Problem details: Search the records for the word "agent" and pick out every line that has it.

Source records:
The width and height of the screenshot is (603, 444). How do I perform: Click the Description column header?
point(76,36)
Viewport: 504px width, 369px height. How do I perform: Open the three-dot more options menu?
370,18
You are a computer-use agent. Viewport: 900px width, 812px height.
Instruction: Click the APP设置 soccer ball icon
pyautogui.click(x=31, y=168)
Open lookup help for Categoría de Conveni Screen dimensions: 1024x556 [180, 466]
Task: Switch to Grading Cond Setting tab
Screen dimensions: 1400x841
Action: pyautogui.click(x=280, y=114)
...
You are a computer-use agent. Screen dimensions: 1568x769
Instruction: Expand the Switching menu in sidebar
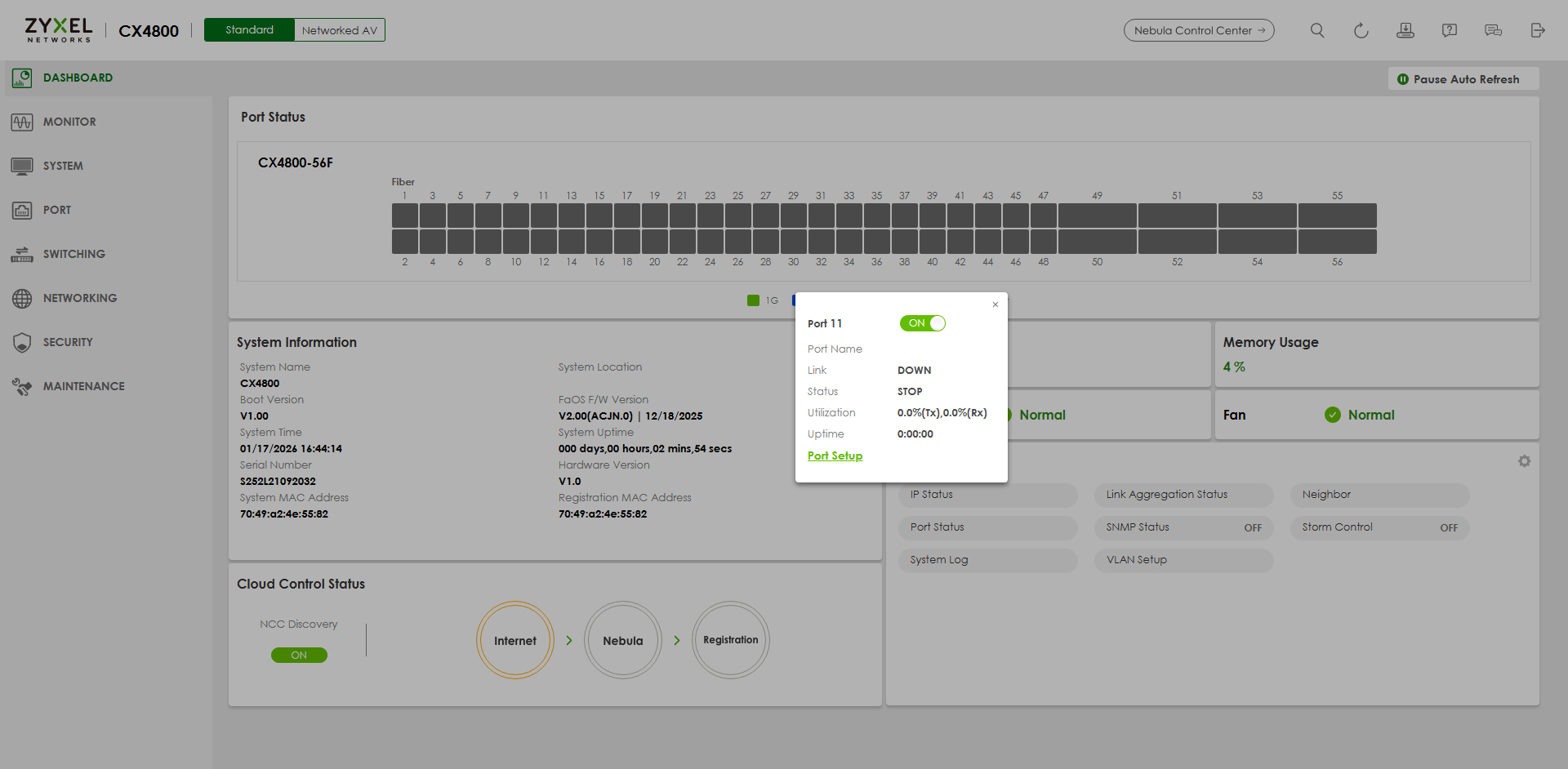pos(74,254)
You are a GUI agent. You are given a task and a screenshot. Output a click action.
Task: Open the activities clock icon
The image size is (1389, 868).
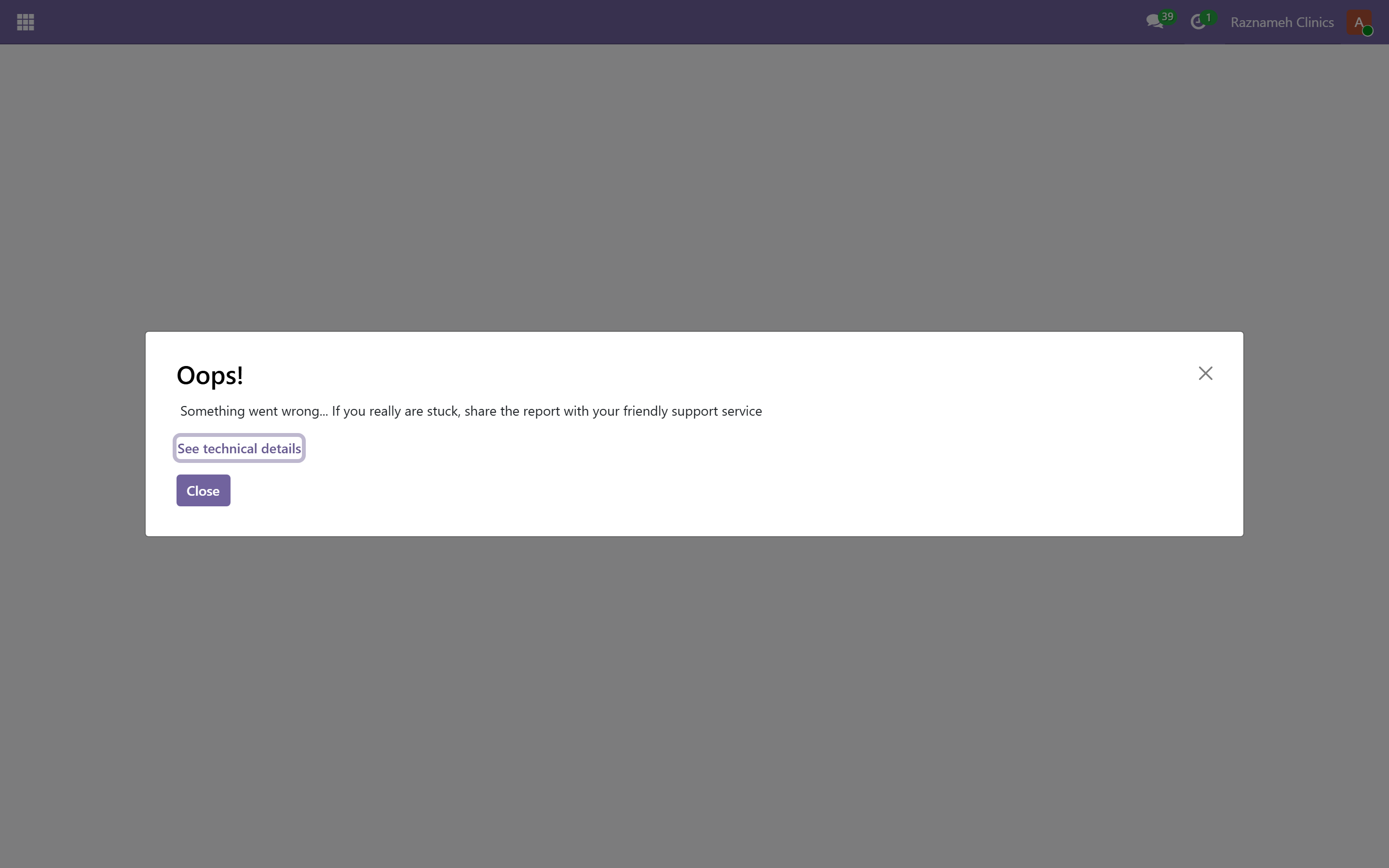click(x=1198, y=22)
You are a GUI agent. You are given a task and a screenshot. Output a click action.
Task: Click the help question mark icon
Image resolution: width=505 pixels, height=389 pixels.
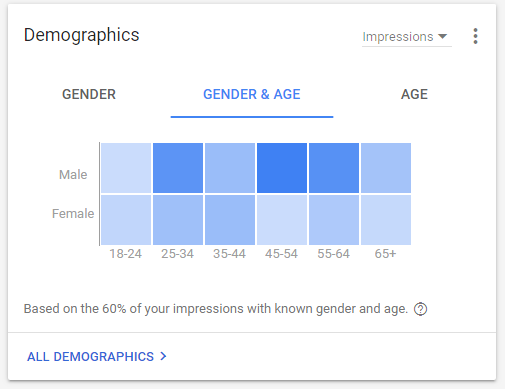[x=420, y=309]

Your solution:
You are a computer-use agent. Viewport: 900px width, 812px height.
You are a computer-use agent. Screen dimensions: 1568x769
You are a GUI agent. You are given a task and a screenshot. Output a click action.
You are a GUI agent. You are given a task and a screenshot. Output a click action.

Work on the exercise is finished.